When people cooperate, their neural activity will tend to become mutually synchronized. This interbrain synchrony during cooperation tasks has become the focus of a growing number of hyperscanning studies. In the present article, we conducted a systematic review and meta-analysis of fNIRS hyperscanning studies of cooperation. We located thirteen relevant studies with a total of 890 participants. The results of our meta-analysis revealed significant overall effect sizes for interbrain synchrony in both frontal and temporoparietal regions. All studies observed significant interbrain synchrony in the PFC. This consistency is remarkable, considering that the included studies used various cooperation tasks, such as realistic problem solving, joint drawing, and the Jenga puzzle. It thus appears that PFC has general relevance for cooperative behavior that cannot be reduced to task-specific elements.
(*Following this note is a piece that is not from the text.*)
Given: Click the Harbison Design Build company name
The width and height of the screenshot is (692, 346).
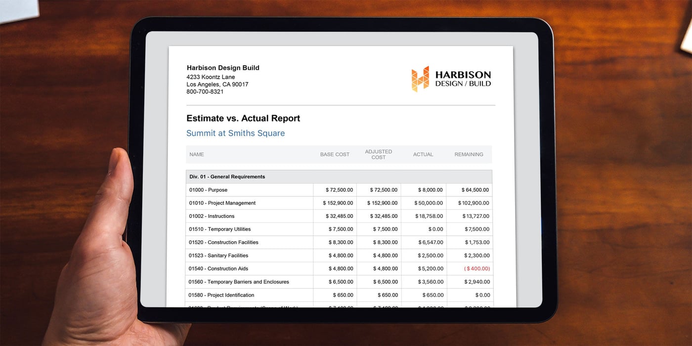Looking at the screenshot, I should coord(223,67).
The findings of the present meta-analysis are broadly consistent with the findings of previous single-brain studies implicating prefrontal regions in tasks requiring social interaction, coordination, and cooperation (Stallen and Sanfey, 2013). The present findings not only confirm these earlier findings from single-brain recordings but show that they are part of a broader pattern indicating that prefrontal regions are not just activated within individual brains operating separately from another. Instead, prefrontal regions are mutually activated in a synchronized fashion in the brains of interaction partners, becoming coupled in their functioning. Hyperscanning studies thus complement and extend traditional social neuroscience studies that were conducted within the single-brain paradigm.
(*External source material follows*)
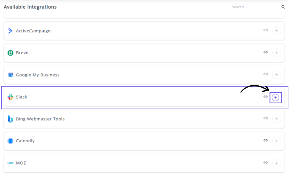Click the Bing Webmaster Tools logo

pyautogui.click(x=11, y=119)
The present work has limitations. First, the present meta-analysis included a relatively low number of studies. The studies had a relatively high number of participants, which affords better statistical power. Still, the limited number of studies makes it hard to estimate the effects of between-study characteristics. Second, the present meta-analysis was restricted to a single neuroimaging method, fNIRS, which has limited spatial resolution. In the same line, the placement of recording channels is not standardized; therefore, it is difficult to compare different studies. It hence remains essential to compare the present findings to other neuroimaging methods, like fMRI. Third, the meta-analysis revealed a high variance between studies that cannot be explained by chance. More work is needed to understand the sources of this variance, which is likely because of the large variety of conditions used in different studies. Fourth and last, the present meta-analysis may be contaminated by reporting bias, given that published studies tend to report only statistically significant comparisons of neural recordings. It is important to note that the last limitation is not a limitation per se of our work but a more general limitation of many neuroimaging studies that the field should address. We propose that non-significant channels/comparisons should be reported in supplementary materials with all statistics values. It will allow for collecting more evidence and improve future meta-analyses. Additionally, this problem may be overcome in future work by creating better infrastructures for data sharing and open science practices (Pavlov et al., 2021).

In conclusion, human beings are a cooperative species. The present research uncovered some of the neural foundations of this human ability to cooperate by conducting the first systematic review and quantitative meta-analysis of fNIRS hyperscanning of cooperative behavior. The results showed that cooperation is consistently associated with interbrain synchrony in frontal and temporoparietal areas, suggesting that interbrain neural alignment in these regions underlies cooperative behavior in humans. These findings underscore the importance of meta-analyses in detecting patterns across studies and elucidating the neural basis of semi-naturalistic cooperative behavior.